Here, they make clear that they will find cuts in healthcare, but try to make nice by saying that the money will be reinvested in frontline care.  While the plan is kept very vague, it seems that the target is support services.

This is pretty much what hospitals have been doing for many decades: there has been a huge cut in the proportion of Canadian hospital budgets spent on hospital support services since the 1970s.  This has meant that CUPE members (who provide much of the support services in healthcare) are often the target of the cuts. And, it appears, they would be especially under attack with a Hudak PC government.      

Its worth adding again that such cuts have, oftentimes, proven disastrous for patients -- witness the cuts to hospital housekeeping services and the rise in hospital acquired infections, or the replacement of real food in hospitals by factory produced substitutes.

[3] Anti-immigrant sentiment

"To reduce health care fraud, we will require people who have the old red and white health cards to identify themselves and present another form of government-issued identification, such as a driver’s licence or passport."

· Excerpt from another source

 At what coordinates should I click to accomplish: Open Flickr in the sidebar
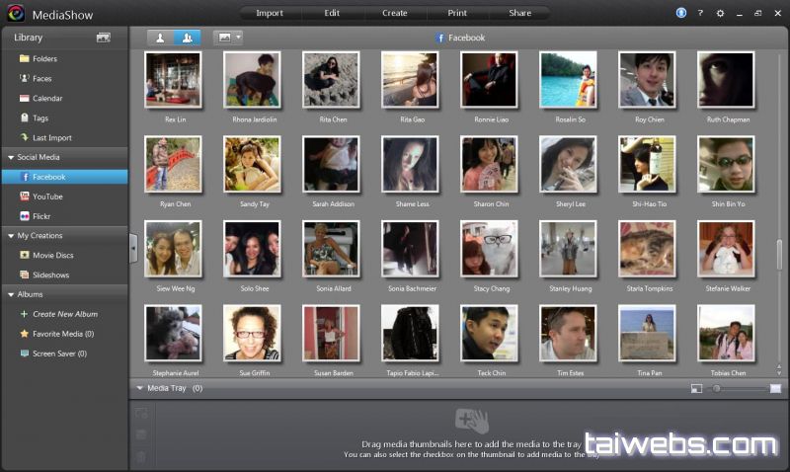click(41, 215)
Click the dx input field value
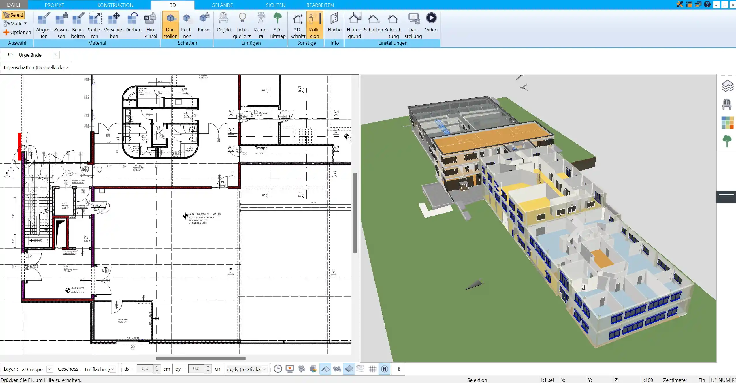The height and width of the screenshot is (383, 736). pos(145,368)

Well they don't seem to want to actually say it, but like other parts of the PC program, this sounds like it is directed at immigrants. Who else could they be targeting?

Given that this is one of the few specific promises the PCs actually make on health care, you might think that they would at least claim that this is a major cost problem, or that  their plan will save a lot of money.  But they don't.  

I feel sorry for all the older people with the red and white OHIP cards who will have to frig about and remember to bring their passports when they go to the doctor.  

[4] Competition

"We will give home care users more dignity, more flexibility and more say in determining where they acquire these important services. They will be able to choose to stay with the provider they have now, or pick a new government funded home care provider who better meets their individual needs."
This will perhaps divert some from the main problems with home care -- a lack of resources and a privatized system.   But it won't resolve them.  Far from it.  

Implicit in this promise is the idea of competition between provider organizations for patients.  Instead of cooperation, integration, and the sharing of best practices, we get competition, secrecy and commercial confidentiality.   A cooperative, integrated system does not fit with a privatized corporate model, where the profit motive forces corporations to resort to competition, secrecy and commercial confidentiality.

In fact, we have already had quite a bit of competition through compulsory contracting out for home care services (the model is actually referred to as "competitive bidding").  The results have been very poor: huge turnover in staff, very bad working conditions, a lack of continuity of care, etc.   This model is so bad it that has been suspended for the last six years.  

Usually, if you dig yourself into a hole, the first thing to do is to stop digging.  The PCs want a bigger shovel.